___ DATA PROVIDED

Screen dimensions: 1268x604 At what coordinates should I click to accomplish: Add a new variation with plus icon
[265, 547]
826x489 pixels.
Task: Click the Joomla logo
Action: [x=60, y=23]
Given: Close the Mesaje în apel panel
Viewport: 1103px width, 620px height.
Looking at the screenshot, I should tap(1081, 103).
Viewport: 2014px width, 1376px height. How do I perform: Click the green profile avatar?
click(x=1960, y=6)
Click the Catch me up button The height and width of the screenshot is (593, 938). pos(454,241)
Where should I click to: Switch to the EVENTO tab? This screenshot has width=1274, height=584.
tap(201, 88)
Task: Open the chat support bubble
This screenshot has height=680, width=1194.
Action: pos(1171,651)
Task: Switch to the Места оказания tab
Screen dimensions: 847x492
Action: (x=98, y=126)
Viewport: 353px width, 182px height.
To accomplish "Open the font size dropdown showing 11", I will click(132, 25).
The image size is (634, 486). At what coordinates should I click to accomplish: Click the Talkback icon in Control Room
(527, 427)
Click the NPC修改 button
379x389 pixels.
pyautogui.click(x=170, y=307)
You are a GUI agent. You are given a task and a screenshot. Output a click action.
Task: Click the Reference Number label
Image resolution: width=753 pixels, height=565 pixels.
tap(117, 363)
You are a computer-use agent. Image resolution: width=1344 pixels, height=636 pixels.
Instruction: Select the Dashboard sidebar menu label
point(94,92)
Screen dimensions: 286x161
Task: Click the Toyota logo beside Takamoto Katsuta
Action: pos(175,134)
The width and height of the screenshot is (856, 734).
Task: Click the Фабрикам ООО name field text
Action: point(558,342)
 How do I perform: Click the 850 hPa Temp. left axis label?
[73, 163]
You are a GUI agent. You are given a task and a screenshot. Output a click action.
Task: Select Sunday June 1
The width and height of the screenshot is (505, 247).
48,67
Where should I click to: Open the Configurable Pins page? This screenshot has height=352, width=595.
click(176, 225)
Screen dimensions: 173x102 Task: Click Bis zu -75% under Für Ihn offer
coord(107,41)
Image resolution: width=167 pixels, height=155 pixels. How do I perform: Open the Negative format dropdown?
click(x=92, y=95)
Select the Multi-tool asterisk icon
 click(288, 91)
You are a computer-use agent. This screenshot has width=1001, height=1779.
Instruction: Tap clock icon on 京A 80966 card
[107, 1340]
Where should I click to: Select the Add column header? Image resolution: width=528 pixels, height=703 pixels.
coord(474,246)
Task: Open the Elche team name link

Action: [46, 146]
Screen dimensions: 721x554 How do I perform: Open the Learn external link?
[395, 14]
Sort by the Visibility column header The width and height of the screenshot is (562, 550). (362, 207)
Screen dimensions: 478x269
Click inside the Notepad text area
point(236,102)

______

▶ [WHAT YOU WILL DO]: Please return all lines from the records that hold the word "computer".

▶ [TASK RESULT]:
You are a computer-use agent. Image resolution: width=1344 pixels, height=636 pixels.
You are a computer-use agent. This screenshot has width=1001, height=1779.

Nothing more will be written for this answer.